EXERCISE BRIEF: Please repeat, precisely as written, only the lines from the one containing "Where should I" through the last line of the records below, pictures omitted.

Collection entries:
--*--

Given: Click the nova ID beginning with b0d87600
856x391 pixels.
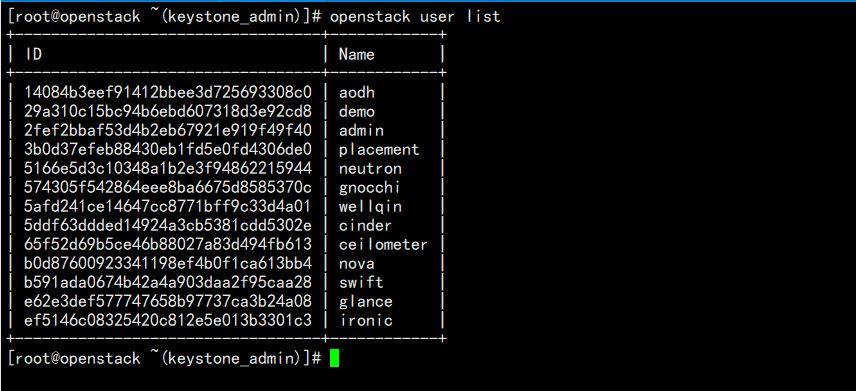Looking at the screenshot, I should 168,263.
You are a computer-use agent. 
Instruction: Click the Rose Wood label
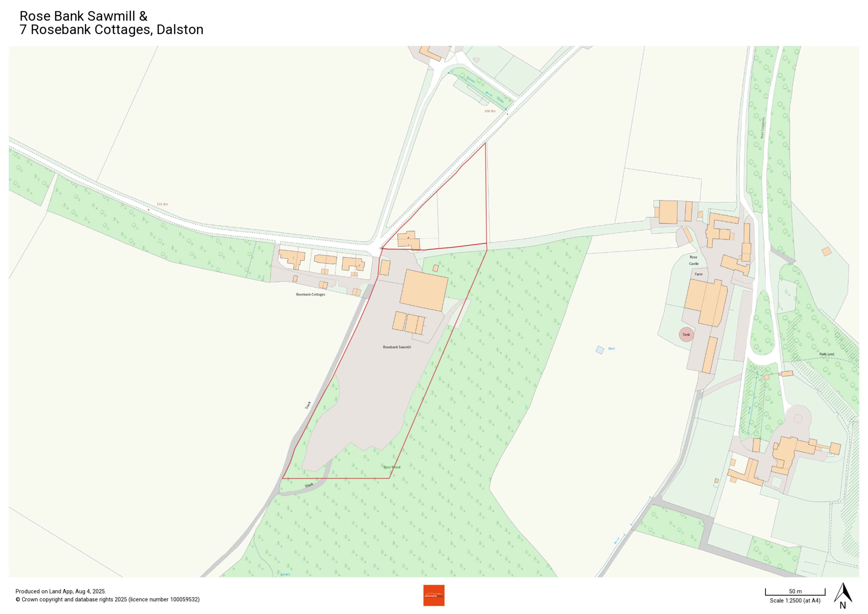392,467
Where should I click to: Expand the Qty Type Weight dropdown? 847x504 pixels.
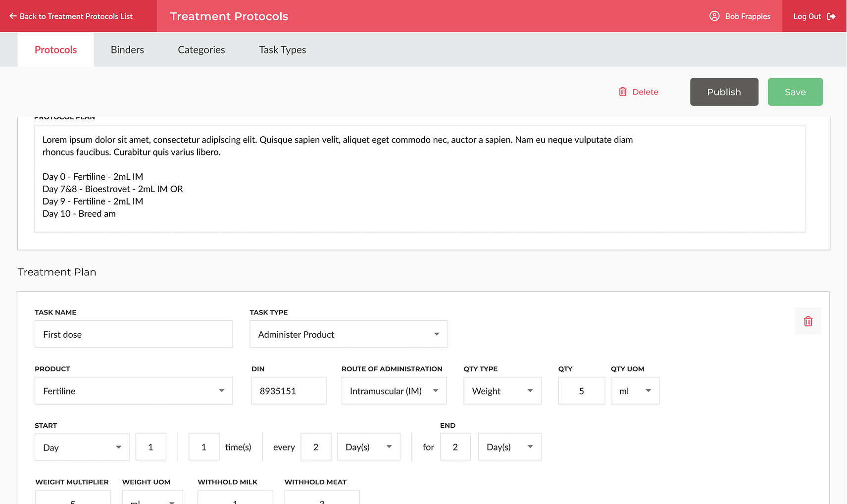click(x=530, y=391)
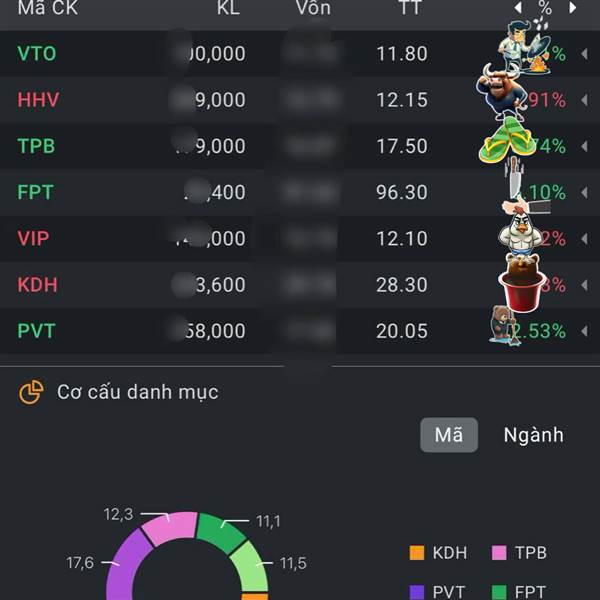This screenshot has width=600, height=600.
Task: Click the man mascot icon on VTO row
Action: [522, 47]
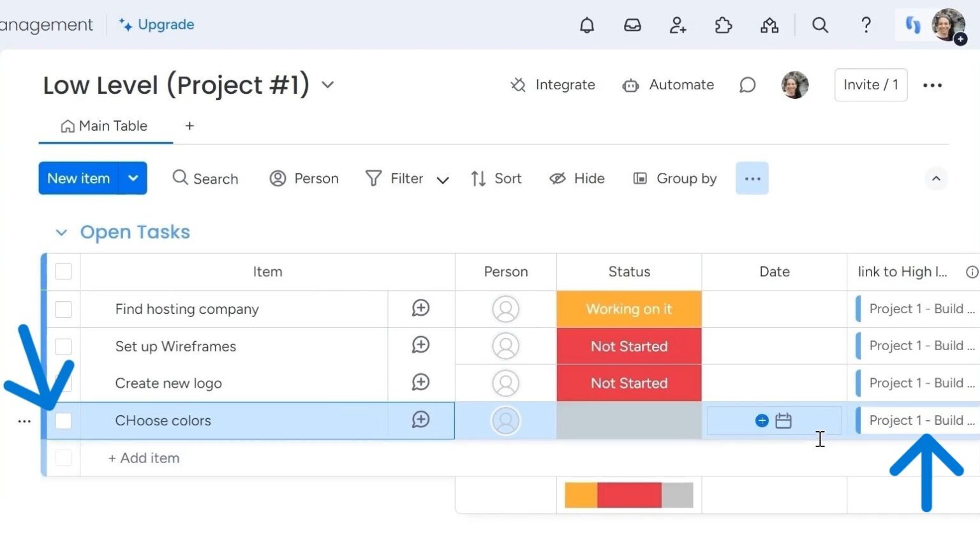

--*--

SOLUTION TO THIS EXERCISE:
Where should I click to: Expand the Qty Type Weight dropdown? 847x504 pixels.
click(x=530, y=391)
This screenshot has width=600, height=600.
Task: Click the man mascot icon on VTO row
Action: [522, 47]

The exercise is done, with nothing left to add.